The continued growth of FWA could be a tailwind for telecom companies seeking to monetize 5G investment. Other than FWA, most 5G services with the potential to grow revenues are small as of 2025.67 For context, the average price of FWA in the United States is about US$50 per month and adding 4 million more FWA subs in 2025 translates to an additional US$2.4 billion in incremental revenues, plus the benefit or reduction of mobile churn via bundling.68
On the other hand, those who offer other kinds of broadband access (coaxial cable, copper DSL, fiber optic) are likely to continue to see competition from FWA, which could result in subscriber losses or difficulty in maintaining or increasing prices. FWA has been a competitor to this access in multiple markets, and those hoping FWA was nearing the end of its growth phase may have to wait a while yet.
The continued growth of FWA could be a tailwind for telecom companies seeking to monetize 5G investment.

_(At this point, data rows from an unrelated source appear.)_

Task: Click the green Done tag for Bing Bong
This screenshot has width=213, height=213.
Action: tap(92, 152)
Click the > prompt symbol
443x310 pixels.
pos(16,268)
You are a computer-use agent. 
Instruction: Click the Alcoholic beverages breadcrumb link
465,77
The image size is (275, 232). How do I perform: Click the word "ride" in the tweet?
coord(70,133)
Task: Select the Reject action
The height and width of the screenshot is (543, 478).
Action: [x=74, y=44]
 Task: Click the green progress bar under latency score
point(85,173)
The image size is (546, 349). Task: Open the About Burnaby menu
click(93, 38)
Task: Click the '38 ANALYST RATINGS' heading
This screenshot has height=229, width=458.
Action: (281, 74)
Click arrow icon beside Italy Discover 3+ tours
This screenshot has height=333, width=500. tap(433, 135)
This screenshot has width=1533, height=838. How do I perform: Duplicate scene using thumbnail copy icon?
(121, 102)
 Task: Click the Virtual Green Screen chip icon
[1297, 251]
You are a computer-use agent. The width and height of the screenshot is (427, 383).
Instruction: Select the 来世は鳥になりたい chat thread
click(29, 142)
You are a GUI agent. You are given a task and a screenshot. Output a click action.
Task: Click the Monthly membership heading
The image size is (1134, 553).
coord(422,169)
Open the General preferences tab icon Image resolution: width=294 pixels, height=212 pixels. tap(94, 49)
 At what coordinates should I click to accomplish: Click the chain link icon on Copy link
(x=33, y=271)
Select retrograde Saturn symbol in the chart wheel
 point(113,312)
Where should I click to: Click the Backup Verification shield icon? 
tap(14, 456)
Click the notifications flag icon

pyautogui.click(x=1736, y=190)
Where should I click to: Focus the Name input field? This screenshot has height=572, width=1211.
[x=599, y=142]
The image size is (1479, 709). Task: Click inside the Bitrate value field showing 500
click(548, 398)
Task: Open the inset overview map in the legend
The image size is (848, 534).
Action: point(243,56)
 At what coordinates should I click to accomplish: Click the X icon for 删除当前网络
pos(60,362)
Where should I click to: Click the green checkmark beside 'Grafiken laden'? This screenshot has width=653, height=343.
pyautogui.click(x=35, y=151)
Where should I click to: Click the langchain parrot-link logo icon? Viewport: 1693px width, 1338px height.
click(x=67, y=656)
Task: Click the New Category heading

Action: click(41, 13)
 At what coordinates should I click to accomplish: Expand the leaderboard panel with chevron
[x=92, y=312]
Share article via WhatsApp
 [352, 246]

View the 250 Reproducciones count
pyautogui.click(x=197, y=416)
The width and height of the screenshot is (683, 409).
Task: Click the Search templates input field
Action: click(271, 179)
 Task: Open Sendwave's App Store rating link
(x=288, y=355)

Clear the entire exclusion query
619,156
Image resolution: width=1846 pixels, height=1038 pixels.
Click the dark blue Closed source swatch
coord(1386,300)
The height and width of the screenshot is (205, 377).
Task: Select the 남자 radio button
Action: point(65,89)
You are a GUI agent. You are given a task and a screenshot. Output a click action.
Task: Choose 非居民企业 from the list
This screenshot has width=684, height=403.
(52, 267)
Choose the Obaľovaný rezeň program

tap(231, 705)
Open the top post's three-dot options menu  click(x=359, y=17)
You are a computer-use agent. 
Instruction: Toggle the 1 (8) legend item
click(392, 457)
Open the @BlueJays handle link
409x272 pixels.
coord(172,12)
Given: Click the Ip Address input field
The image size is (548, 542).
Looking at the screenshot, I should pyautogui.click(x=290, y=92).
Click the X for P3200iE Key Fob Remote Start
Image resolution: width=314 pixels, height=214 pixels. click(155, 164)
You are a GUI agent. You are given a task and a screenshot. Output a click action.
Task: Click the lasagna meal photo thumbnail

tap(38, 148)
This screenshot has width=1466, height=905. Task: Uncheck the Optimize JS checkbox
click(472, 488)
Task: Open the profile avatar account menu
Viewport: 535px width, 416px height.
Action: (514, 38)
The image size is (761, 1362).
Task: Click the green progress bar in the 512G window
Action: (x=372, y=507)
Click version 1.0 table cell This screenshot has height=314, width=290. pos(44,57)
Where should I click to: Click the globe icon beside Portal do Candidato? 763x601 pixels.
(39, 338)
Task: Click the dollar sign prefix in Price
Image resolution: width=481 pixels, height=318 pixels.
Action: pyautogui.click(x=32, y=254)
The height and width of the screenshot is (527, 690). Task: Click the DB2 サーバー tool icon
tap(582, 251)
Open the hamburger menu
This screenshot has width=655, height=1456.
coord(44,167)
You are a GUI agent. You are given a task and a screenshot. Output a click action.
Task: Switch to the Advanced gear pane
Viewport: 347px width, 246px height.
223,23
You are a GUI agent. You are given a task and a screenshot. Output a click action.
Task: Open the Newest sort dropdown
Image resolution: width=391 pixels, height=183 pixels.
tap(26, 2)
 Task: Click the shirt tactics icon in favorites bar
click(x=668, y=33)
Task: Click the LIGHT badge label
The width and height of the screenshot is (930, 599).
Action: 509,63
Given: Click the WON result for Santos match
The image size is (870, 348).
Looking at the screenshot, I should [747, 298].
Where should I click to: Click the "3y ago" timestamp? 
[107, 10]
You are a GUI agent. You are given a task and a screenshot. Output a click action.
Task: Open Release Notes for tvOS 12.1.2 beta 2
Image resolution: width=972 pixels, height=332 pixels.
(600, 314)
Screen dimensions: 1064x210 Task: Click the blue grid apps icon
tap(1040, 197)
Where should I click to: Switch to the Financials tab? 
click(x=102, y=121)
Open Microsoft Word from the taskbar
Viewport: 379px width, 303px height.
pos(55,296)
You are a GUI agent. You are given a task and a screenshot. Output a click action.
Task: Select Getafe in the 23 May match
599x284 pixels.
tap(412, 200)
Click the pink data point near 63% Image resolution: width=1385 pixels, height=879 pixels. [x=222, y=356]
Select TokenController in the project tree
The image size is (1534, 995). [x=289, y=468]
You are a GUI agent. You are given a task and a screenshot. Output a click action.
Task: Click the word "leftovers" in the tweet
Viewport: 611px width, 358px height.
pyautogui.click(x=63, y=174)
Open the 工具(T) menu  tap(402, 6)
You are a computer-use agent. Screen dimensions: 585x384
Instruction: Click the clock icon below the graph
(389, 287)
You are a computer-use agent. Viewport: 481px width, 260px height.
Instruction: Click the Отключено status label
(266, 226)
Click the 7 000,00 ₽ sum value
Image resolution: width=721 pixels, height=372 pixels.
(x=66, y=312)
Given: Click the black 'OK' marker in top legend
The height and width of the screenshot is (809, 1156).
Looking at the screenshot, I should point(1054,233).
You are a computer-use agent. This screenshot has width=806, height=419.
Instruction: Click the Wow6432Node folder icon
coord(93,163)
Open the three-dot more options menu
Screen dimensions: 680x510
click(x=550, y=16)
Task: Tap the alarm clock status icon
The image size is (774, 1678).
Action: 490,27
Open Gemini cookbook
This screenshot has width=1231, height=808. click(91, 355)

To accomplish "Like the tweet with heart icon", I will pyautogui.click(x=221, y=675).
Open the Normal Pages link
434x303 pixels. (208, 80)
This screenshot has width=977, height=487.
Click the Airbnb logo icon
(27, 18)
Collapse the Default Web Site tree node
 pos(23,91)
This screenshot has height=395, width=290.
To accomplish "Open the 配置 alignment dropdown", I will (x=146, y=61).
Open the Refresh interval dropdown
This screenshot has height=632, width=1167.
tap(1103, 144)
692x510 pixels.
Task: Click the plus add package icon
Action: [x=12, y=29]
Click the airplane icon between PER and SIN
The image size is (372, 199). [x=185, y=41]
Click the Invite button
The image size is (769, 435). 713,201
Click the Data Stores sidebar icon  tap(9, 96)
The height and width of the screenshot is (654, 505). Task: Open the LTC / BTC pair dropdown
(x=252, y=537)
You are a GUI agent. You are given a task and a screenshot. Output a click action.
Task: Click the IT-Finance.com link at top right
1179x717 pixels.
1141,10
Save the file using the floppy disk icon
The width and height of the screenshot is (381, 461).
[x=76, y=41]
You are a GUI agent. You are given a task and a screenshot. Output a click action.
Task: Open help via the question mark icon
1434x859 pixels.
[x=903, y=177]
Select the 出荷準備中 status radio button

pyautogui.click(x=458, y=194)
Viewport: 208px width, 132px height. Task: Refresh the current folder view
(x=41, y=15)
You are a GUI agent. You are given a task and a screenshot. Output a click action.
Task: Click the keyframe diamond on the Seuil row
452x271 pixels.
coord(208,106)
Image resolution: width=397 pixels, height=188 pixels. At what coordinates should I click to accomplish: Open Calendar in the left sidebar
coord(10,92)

Telecoms reassess investments in 5G standalone and delay 6G progress amid ROI concerns
Prashant Raman and Duncan Stewart
The deployment of 5G standalone networks is progressing more slowly than initially expected.69 Telecom companies may be hesitant to invest heavily in this next generation of 5G in part due to underwhelming returns on their existing 5G investments. For now, the rollout of 6G seems further away than ever.
As of March 2024, 49 operators (out of 585 that have launched 5G globally) have deployed, launched, or soft-launched 5G standalone (SA) networks, or 8%.70 This slow adoption rate suggests that carriers may be reluctant to spend on SA given uncertain returns on capital, at least in the near term. Additionally, the lack of monetization of 5G SA use cases may pose a challenge for adoption. Operators are putting the brakes on 5G SA deployment and may be hesitant to invest heavily in 5G SA infrastructure without clear revenue streams from its applications.71 As a result, Deloitte predicts that fewer than 20 additional networks are expected to be upgraded to standalone in 2025, keeping 5G SA at around 12% of all 5G deployments.72
5G was launched in 2018, and during the initial launch, most operators opted for non-standalone (NSA) architecture, where the 5G network is built on top of an existing 4G infrastructure, to help expedite the rollout of their services.73 This approach primarily stemmed from the unavailability of fully developed 5G SA equipment and the desire to leverage existing infrastructure.74 Consequently, the NSA rollout allowed for a quicker and more cost-effective deployment of 5G services, enabling operators to help provide enhanced network speeds and connectivity, although without the full feature set of 5G SA.75 In 2022, Deloitte Global predicted that the number of mobile network operators investing in 5G SA networks—with trials, planned deployments, or actual rollouts—would double from more than 100 operators in 2022 to at least 200 by the end of 2023, but that has not happened.76
Delays in 5G SA deployment may impede the development and testing of these technologies, affecting progress toward 6G.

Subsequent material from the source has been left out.